**Given entries:**
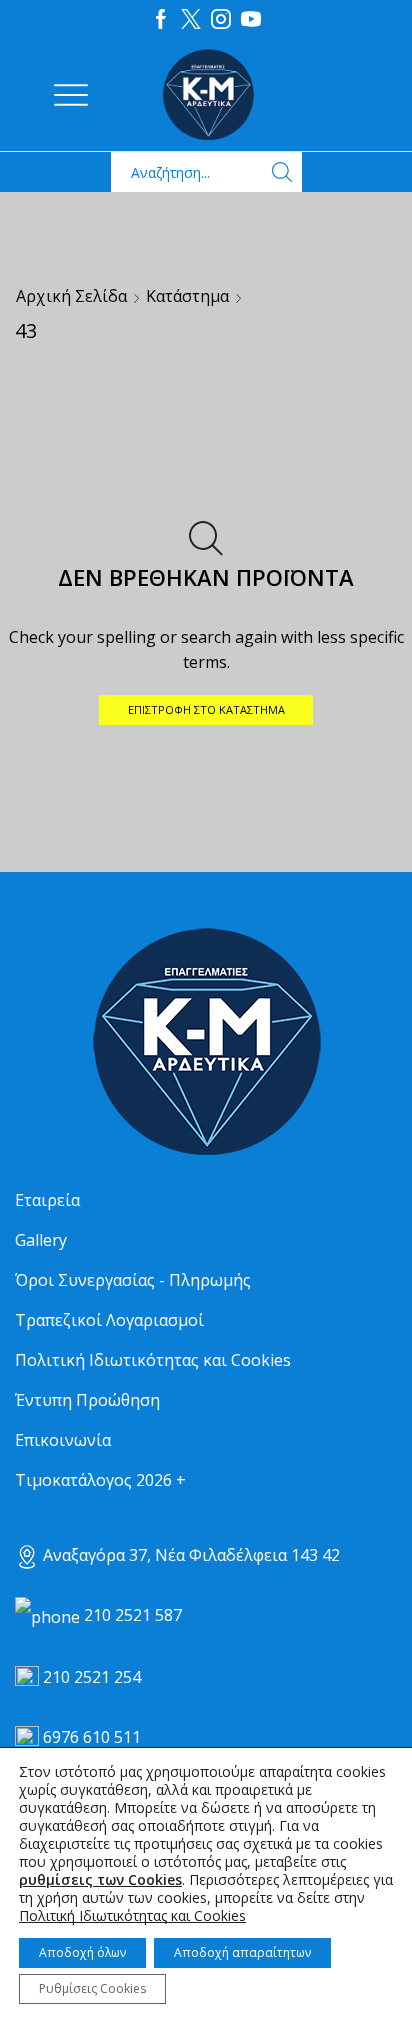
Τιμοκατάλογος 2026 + (100, 1480)
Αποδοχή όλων (82, 1952)
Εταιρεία (47, 1200)
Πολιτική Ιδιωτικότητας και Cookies (153, 1360)
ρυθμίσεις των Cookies (100, 1880)
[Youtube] (251, 20)
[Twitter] (191, 20)
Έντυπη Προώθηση (87, 1400)
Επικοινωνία (63, 1440)
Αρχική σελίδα (71, 296)
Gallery (41, 1240)
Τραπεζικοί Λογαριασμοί (109, 1320)
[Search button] (282, 172)
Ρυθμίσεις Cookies (92, 1988)
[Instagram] (221, 20)
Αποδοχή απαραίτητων (242, 1952)
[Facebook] (161, 20)
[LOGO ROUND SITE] (206, 1042)
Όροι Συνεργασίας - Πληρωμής (133, 1280)
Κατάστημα (187, 296)
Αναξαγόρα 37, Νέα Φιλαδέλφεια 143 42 (189, 1555)
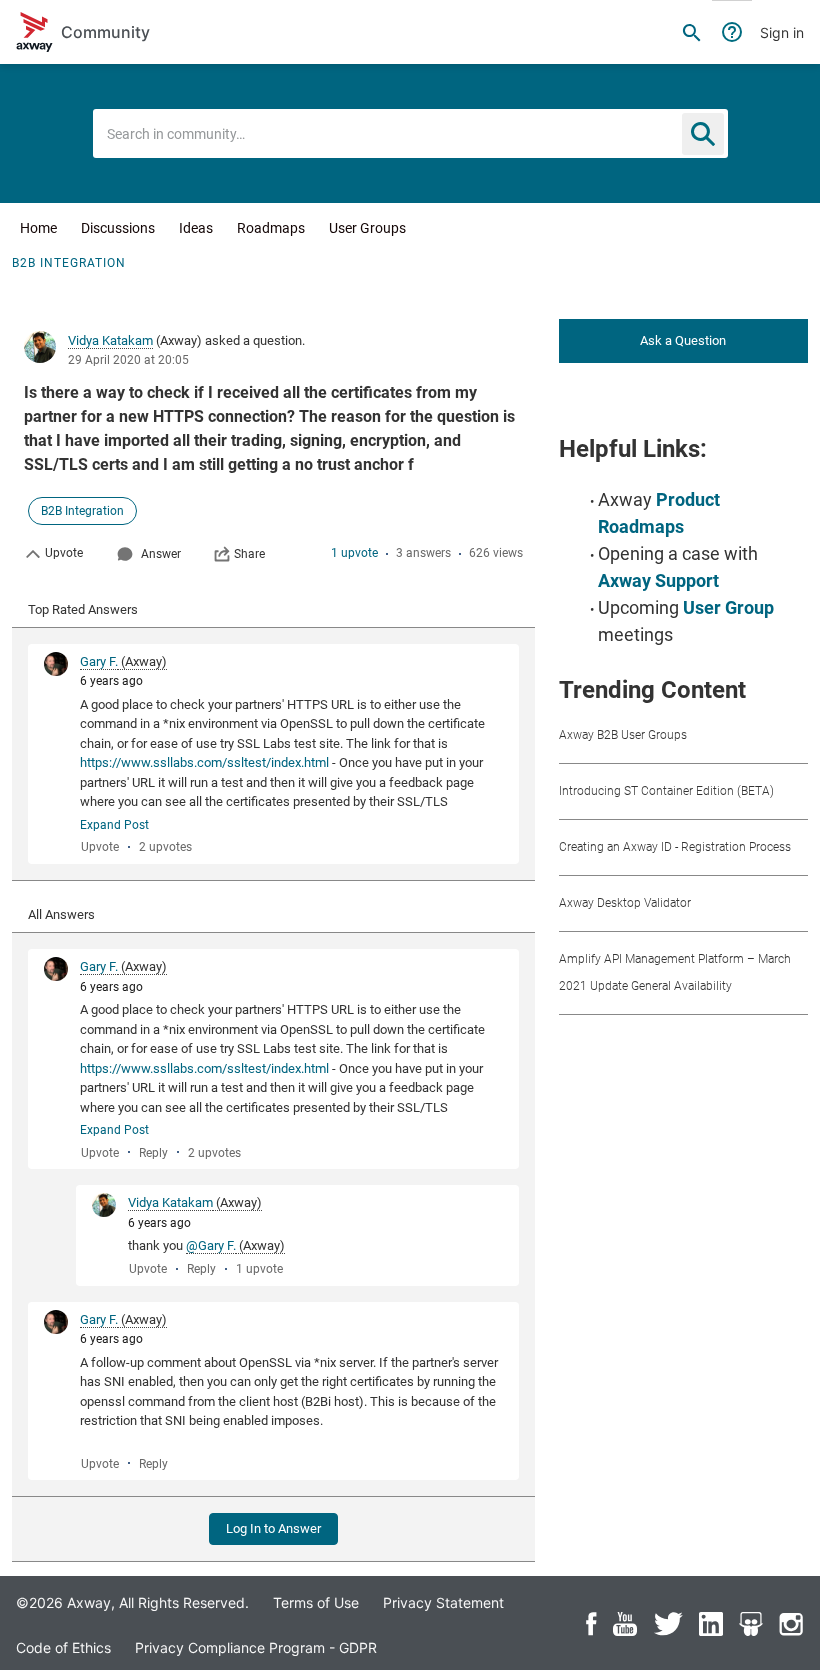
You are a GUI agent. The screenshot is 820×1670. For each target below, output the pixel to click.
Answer (161, 554)
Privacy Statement (443, 1602)
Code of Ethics (63, 1647)
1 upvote (354, 553)
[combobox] (410, 133)
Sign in (782, 32)
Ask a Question (683, 340)
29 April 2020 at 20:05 (128, 360)
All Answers (61, 914)
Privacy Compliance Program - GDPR (256, 1647)
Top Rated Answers (83, 609)
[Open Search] (692, 32)
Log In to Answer (273, 1528)
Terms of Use (316, 1602)
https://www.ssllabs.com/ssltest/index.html (204, 762)
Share (249, 554)
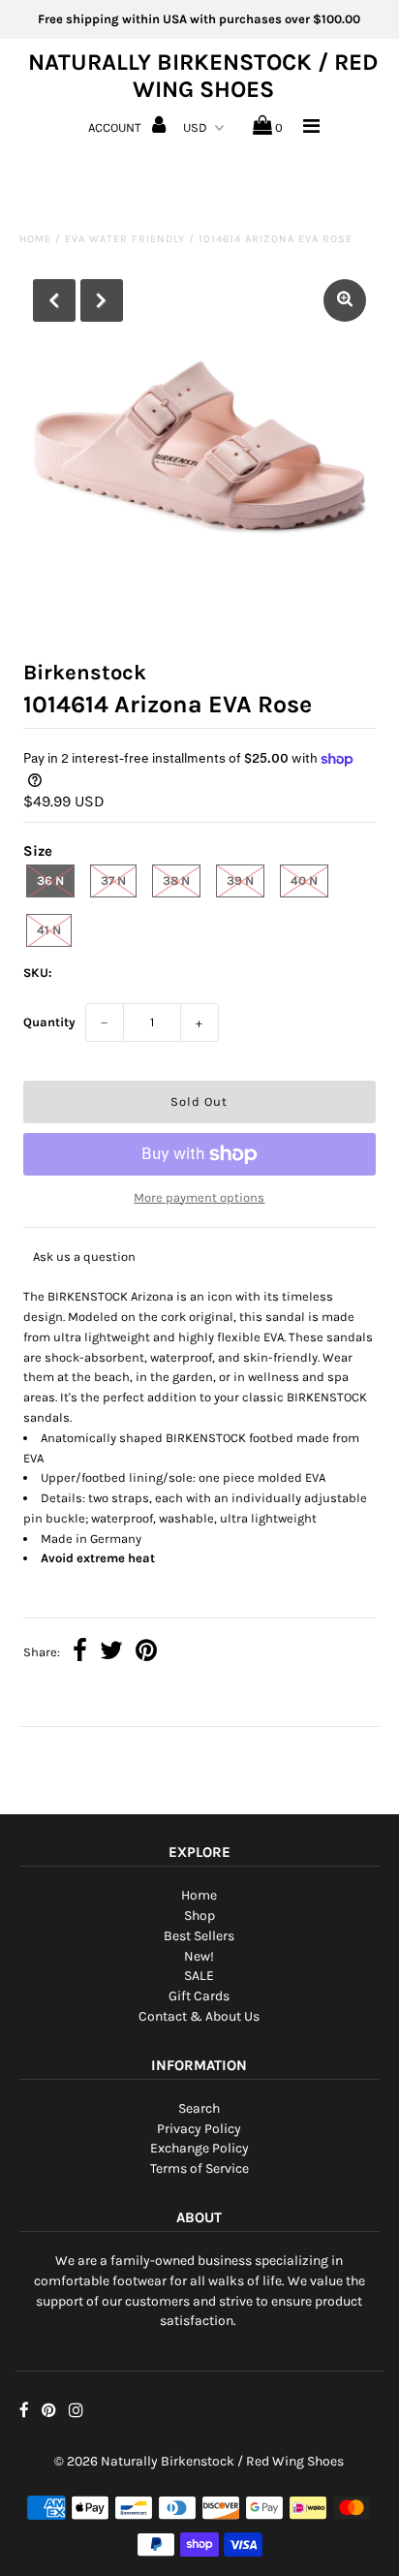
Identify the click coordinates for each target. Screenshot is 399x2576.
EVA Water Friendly (125, 239)
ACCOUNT (116, 127)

**What you should do:** Would you copy out, exactly and with no pictures, only the lines above from the one that contains "Answer (161, 554)" through the one that contains "Identify the click"?

**Expected output:**
Answer (161, 554)
Privacy Statement (443, 1602)
Code of Ethics (63, 1647)
1 upvote (354, 553)
[combobox] (410, 133)
Sign in (782, 32)
Ask a Question (683, 340)
29 April 2020 at 20:05 (128, 360)
All Answers (61, 914)
Privacy Compliance Program - GDPR (256, 1647)
Top Rated Answers (83, 609)
[Open Search] (692, 32)
Log In to Answer (273, 1528)
Terms of Use (316, 1602)
https://www.ssllabs.com/ssltest/index.html (204, 762)
Share (249, 554)
Identify the click coordinates for each target. Screenshot is 399x2576.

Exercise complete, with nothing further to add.